Desidero, perciò, rinnovare la disponibilità della Santa Sede e della Chiesa cattolica, attraverso la Commissione delle Conferenze Episcopali Europee (COMECE), a intrattenere un dialogo proficuo, aperto e trasparente con le istituzioni dell’Unione Europea. Parimenti sono convinto che un’Europa che sia in grado di fare tesoro delle proprie radici religiose, sapendone cogliere la ricchezza e lepotenzialità, possa essere anche più facilmente immune dai tanti estremismi che dilagano nel mondo odierno, anche per il grande vuoto ideale a cui assistiamo nel cosiddetto Occidente, perché «è proprio l’oblio di Dio, e non la sua glorificazione, a generare la violenza»[9].
Non possiamo qui non ricordare le numerose ingiustizie e persecuzioni che colpiscono quotidianamente le minoranze religiose, e particolarmente cristiane, in diverse parti del mondo. Comunità e persone che si trovano ad essere oggetto di barbare violenze: cacciate dalle proprie case e patrie; vendute come schiave; uccise, decapitate, crocefisse e bruciate vive, sotto il silenzio vergognoso e complice di tanti.

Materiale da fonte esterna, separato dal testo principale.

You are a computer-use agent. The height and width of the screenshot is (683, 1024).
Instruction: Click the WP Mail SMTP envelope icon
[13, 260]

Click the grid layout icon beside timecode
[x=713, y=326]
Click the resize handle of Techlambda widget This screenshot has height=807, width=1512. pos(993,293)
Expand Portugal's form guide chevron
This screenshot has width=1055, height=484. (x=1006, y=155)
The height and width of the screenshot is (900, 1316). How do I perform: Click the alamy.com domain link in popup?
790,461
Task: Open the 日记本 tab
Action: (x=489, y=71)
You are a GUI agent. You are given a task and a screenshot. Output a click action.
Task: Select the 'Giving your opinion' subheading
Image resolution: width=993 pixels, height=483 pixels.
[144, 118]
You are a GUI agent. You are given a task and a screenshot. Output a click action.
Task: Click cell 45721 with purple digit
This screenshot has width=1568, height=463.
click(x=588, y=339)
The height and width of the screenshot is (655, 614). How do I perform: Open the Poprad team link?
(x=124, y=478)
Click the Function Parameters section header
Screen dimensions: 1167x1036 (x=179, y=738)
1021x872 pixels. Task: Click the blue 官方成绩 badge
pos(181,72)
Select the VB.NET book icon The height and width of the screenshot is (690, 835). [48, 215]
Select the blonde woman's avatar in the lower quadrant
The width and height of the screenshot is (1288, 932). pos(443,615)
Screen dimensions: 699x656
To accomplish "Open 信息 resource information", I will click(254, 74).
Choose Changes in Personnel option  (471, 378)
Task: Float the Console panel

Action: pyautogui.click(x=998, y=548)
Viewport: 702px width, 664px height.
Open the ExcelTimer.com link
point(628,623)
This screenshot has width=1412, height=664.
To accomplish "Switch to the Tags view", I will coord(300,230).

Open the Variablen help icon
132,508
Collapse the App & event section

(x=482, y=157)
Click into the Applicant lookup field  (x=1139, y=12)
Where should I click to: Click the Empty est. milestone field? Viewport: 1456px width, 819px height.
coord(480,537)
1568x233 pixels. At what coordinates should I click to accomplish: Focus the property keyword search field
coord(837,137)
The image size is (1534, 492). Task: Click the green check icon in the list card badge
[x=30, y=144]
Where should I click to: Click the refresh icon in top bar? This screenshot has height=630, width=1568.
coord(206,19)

Il motto dell’Unione Europea è Unità nella diversità, ma l’unità non significa uniformità politica, economica, culturale, o di pensiero. In realtà ogni autentica unità vive della ricchezza delle diversità che la compongono: come una famiglia, che è tanto più unita quanto più ciascuno dei suoi componenti può essere fino in fondo sé stesso senza timore. In tal senso, ritengo che l’Europa sia una famiglia di popoli, i quali potranno sentire vicine le istituzioni dell’Unione se esse sapranno sapientemente coniugare l’ideale dell’unità cui si anela, alla diversità propria di ciascuno, valorizzando le singole tradizioni; prendendo coscienza della sua storia e delle sue radici; liberandosi dalle tante manipolazioni e dalle tante fobie. Mettere al centro la persona umana significa anzitutto lasciare che essa esprima liberamente il proprio volto e la propria creatività, sia a livello di singolo che di popolo.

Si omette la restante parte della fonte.